──────── Records for the task ────────

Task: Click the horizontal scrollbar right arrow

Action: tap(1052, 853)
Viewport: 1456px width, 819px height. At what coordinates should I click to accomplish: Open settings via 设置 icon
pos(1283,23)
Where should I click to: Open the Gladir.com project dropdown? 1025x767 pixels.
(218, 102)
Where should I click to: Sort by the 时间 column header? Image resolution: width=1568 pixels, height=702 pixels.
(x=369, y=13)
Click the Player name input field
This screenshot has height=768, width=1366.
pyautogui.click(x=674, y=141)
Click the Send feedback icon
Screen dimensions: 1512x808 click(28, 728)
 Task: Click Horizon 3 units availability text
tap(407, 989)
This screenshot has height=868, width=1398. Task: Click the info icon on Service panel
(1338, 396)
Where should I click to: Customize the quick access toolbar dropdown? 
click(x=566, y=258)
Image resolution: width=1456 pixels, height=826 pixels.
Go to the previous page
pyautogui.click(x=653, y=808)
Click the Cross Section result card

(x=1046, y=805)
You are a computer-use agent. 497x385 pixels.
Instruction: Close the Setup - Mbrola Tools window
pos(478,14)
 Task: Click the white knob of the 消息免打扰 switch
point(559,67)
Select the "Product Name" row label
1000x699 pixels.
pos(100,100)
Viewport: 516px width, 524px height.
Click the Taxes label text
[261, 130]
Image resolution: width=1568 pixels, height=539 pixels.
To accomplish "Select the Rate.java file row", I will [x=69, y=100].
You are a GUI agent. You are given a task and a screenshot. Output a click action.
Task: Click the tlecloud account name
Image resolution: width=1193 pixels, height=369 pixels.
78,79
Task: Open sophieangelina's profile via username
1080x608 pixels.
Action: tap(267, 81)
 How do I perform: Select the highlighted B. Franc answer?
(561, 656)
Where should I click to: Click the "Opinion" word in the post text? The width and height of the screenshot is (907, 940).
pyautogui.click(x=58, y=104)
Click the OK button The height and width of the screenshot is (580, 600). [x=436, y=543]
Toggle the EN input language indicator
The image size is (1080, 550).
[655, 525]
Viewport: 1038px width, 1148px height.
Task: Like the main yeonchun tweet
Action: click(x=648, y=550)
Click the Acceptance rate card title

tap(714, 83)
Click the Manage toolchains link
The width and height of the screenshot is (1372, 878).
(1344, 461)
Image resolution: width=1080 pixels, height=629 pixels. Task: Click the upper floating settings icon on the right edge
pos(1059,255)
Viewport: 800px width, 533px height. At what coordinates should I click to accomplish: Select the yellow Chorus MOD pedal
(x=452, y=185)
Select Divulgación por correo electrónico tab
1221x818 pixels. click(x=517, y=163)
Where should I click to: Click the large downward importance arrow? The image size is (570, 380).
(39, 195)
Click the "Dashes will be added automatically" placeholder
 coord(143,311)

────────

## What you have to do:
Give the material as a Markdown table with the columns Row and Line, leaving out blank lines. Begin at the line that contains "Toggle the EN input language indicator" and stop at the end of the material.

## Answer for the task:
| Row | Line |
|---|---|
| 1 | Toggle the EN input language indicator |
| 2 | The image size is (1080, 550). |
| 3 | [655, 525] |
| 4 | Viewport: 1038px width, 1148px height. |
| 5 | Task: Like the main yeonchun tweet |
| 6 | Action: click(x=648, y=550) |
| 7 | Click the Acceptance rate card title |
| 8 | tap(714, 83) |
| 9 | Click the Manage toolchains link |
| 10 | The width and height of the screenshot is (1372, 878). |
| 11 | (1344, 461) |
| 12 | Image resolution: width=1080 pixels, height=629 pixels. Task: Click the upper floating settings icon on the right edge |
| 13 | pos(1059,255) |
| 14 | Viewport: 800px width, 533px height. At what coordinates should I click to accomplish: Select the yellow Chorus MOD pedal |
| 15 | (x=452, y=185) |
| 16 | Select Divulgación por correo electrónico tab |
| 17 | 1221x818 pixels. click(x=517, y=163) |
| 18 | Where should I click to: Click the large downward importance arrow? The image size is (570, 380). |
| 19 | (39, 195) |
| 20 | Click the "Dashes will be added automatically" placeholder |
| 21 |  coord(143,311) |